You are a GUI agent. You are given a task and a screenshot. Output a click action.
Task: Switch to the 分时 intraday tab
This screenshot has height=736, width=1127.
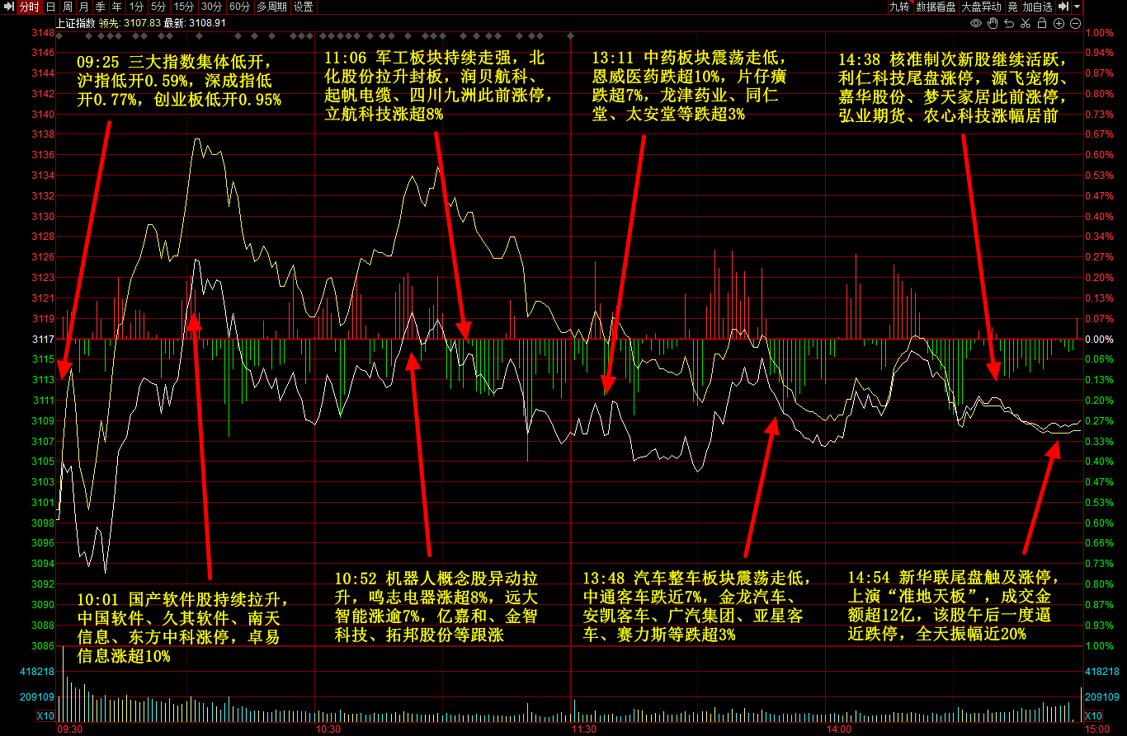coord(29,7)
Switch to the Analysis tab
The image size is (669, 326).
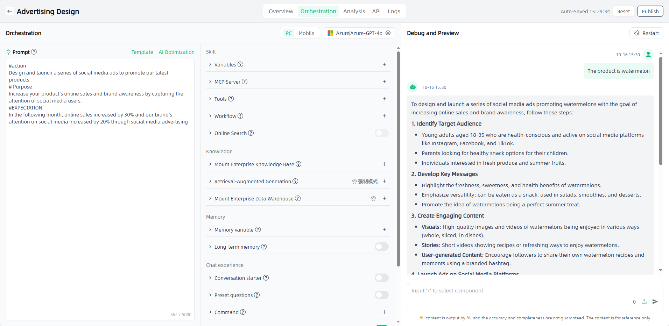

_To do_:
Write out the data above word for word, starting at the line that contains "Switch to the Analysis tab" and ending with the last line of the data, and leave the pictures out.

_Result of the task_:
Switch to the Analysis tab
The image size is (669, 326).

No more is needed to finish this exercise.